What is being asked =>
Each line from the start of the listing below through the line containing "Task: Click the fullscreen" should be reproduced exactly, with no others.

Material supplied =>
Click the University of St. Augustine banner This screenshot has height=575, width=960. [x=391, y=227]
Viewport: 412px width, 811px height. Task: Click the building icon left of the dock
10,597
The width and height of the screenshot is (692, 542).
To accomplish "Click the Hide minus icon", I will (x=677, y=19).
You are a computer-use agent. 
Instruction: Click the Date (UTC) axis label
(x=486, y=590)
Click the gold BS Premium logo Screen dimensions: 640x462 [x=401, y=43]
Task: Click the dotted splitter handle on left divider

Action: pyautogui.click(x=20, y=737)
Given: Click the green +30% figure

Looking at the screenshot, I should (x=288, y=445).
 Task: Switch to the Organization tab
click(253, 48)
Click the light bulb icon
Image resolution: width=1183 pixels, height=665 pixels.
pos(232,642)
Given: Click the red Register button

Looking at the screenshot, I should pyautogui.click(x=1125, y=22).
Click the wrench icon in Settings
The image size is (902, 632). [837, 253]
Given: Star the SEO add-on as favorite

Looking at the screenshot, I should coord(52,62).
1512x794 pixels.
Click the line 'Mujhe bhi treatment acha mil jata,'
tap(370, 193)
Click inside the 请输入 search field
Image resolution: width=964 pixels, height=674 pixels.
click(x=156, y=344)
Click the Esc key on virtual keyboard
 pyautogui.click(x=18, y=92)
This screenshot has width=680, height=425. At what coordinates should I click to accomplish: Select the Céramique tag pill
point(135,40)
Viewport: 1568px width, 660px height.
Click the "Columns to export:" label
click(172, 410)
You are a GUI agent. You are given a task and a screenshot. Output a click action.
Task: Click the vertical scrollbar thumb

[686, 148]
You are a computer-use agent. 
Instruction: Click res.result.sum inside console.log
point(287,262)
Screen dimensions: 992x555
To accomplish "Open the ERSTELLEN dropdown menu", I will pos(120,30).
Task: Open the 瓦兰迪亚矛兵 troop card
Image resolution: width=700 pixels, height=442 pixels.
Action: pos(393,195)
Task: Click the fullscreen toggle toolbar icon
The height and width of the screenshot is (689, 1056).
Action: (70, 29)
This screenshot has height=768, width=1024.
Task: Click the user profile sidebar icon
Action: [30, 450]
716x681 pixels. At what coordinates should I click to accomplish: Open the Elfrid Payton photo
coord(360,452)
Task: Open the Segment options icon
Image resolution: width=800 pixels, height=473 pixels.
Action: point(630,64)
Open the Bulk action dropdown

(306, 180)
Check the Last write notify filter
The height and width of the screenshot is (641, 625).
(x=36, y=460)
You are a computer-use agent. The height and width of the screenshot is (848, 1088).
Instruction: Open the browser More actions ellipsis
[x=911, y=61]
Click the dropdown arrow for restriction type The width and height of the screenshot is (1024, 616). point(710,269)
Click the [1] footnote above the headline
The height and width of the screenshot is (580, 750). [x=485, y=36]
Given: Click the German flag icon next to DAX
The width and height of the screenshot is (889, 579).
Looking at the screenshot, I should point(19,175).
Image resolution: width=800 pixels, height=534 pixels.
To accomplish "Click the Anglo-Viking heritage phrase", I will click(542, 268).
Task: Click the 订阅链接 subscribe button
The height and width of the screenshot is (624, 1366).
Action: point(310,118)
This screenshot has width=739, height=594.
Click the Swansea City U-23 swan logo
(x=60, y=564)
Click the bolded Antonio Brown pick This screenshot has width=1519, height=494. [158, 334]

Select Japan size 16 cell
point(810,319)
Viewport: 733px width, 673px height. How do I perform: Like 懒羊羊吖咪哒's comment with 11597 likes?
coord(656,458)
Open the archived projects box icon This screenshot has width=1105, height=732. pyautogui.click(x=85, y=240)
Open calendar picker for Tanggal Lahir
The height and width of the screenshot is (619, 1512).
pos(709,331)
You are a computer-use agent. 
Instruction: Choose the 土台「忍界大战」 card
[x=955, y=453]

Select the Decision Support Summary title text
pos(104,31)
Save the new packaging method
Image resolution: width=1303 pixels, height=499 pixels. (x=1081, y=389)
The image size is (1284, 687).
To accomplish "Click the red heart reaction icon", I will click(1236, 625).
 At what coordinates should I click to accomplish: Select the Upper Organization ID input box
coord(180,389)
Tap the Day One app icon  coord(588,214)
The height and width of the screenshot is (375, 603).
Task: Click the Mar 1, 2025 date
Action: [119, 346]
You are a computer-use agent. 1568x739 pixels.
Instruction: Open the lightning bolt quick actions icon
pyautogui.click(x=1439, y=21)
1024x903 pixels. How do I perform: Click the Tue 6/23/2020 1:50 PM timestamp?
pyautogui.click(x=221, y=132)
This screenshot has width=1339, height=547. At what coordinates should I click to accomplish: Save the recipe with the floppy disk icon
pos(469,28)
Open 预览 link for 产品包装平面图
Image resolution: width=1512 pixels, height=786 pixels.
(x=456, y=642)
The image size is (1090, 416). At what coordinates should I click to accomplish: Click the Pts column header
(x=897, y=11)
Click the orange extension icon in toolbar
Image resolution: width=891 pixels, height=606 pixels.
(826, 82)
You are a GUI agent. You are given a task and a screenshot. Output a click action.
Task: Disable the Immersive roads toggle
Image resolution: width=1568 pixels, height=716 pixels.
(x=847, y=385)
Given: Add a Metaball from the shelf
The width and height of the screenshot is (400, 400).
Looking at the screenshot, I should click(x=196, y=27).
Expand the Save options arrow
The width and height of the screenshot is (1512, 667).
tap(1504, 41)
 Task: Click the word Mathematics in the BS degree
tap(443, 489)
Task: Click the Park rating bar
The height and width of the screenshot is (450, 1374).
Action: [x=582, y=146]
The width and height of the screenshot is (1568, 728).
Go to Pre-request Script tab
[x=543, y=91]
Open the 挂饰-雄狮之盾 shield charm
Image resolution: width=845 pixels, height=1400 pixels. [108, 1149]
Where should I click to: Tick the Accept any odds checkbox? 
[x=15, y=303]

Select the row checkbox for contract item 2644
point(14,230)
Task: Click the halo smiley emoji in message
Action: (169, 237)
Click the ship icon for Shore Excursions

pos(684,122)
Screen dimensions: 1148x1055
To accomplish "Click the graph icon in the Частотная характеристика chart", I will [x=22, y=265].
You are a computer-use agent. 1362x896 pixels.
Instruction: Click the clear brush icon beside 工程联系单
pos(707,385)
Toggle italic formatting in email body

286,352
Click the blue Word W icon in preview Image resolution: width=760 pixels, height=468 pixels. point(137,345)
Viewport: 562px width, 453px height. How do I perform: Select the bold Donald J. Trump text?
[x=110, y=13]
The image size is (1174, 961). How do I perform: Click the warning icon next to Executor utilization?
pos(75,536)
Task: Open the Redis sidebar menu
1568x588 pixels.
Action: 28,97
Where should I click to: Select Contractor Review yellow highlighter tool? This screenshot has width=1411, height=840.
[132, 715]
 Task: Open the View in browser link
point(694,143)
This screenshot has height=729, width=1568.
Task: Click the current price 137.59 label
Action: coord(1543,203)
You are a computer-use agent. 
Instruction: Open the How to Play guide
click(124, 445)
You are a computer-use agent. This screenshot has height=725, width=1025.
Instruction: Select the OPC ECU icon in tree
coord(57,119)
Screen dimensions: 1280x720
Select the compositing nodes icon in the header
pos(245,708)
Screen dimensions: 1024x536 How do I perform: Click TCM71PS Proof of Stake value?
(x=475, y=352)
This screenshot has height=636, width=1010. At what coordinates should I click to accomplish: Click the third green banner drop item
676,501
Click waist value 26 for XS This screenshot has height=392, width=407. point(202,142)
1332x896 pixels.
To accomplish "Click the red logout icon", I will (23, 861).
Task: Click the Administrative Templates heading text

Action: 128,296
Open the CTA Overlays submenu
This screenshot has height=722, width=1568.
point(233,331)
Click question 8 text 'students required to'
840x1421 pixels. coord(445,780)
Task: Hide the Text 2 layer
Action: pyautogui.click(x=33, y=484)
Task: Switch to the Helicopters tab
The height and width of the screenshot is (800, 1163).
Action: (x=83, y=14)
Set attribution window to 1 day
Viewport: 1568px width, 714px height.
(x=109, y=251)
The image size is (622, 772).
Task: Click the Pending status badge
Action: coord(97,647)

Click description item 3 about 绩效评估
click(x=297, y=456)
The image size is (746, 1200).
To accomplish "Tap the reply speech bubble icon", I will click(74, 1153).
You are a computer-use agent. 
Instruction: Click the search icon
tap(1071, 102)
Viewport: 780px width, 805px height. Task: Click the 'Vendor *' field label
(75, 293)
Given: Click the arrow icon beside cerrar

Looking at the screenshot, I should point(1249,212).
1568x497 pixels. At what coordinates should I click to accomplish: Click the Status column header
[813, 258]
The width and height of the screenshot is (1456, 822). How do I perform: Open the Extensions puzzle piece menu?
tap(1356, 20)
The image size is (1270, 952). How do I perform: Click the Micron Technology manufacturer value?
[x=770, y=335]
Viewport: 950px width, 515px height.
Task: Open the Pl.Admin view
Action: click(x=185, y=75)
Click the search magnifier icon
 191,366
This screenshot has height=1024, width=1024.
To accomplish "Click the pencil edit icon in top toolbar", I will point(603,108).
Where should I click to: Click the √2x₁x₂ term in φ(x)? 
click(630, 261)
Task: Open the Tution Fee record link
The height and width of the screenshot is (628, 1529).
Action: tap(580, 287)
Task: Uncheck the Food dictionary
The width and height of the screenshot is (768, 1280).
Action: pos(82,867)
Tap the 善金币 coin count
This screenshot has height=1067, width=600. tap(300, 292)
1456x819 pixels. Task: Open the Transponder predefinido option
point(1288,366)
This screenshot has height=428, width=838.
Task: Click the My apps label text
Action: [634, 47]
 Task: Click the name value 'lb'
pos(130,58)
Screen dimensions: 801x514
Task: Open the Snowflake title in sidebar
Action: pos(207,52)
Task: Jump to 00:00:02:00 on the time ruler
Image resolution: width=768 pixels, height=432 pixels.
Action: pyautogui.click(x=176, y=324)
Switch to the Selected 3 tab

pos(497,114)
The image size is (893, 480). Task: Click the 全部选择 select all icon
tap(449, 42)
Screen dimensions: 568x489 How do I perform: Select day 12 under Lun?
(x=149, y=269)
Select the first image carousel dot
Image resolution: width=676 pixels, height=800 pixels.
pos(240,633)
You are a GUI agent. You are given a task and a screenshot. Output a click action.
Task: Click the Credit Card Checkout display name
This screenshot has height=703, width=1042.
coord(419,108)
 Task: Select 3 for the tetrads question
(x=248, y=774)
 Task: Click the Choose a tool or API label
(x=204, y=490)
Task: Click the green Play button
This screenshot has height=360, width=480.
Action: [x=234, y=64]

Your response =>
Click the University of St. Augustine banner This screenshot has height=575, width=960. [x=391, y=227]
Viewport: 412px width, 811px height. Task: Click the building icon left of the dock
10,597
The width and height of the screenshot is (692, 542).
To accomplish "Click the Hide minus icon", I will (x=677, y=19).
You are a computer-use agent. 
Instruction: Click the Date (UTC) axis label
(x=486, y=590)
Click the gold BS Premium logo Screen dimensions: 640x462 [x=401, y=43]
Task: Click the dotted splitter handle on left divider

Action: pyautogui.click(x=20, y=737)
Given: Click the green +30% figure

Looking at the screenshot, I should (x=288, y=445).
 Task: Switch to the Organization tab
click(253, 48)
Click the light bulb icon
Image resolution: width=1183 pixels, height=665 pixels.
pos(232,642)
Given: Click the red Register button

Looking at the screenshot, I should pyautogui.click(x=1125, y=22).
Click the wrench icon in Settings
The image size is (902, 632). [837, 253]
Given: Star the SEO add-on as favorite

Looking at the screenshot, I should coord(52,62).
1512x794 pixels.
Click the line 'Mujhe bhi treatment acha mil jata,'
tap(370, 193)
Click inside the 请输入 search field
Image resolution: width=964 pixels, height=674 pixels.
click(x=156, y=344)
Click the Esc key on virtual keyboard
 pyautogui.click(x=18, y=92)
This screenshot has width=680, height=425. At what coordinates should I click to accomplish: Select the Céramique tag pill
point(135,40)
Viewport: 1568px width, 660px height.
Click the "Columns to export:" label
click(172, 410)
You are a GUI agent. You are given a task and a screenshot. Output a click action.
Task: Click the vertical scrollbar thumb

[686, 148]
You are a computer-use agent. 
Instruction: Click res.result.sum inside console.log
point(287,262)
Screen dimensions: 992x555
To accomplish "Open the ERSTELLEN dropdown menu", I will pos(120,30).
Task: Open the 瓦兰迪亚矛兵 troop card
Image resolution: width=700 pixels, height=442 pixels.
Action: pos(393,195)
Task: Click the fullscreen toggle toolbar icon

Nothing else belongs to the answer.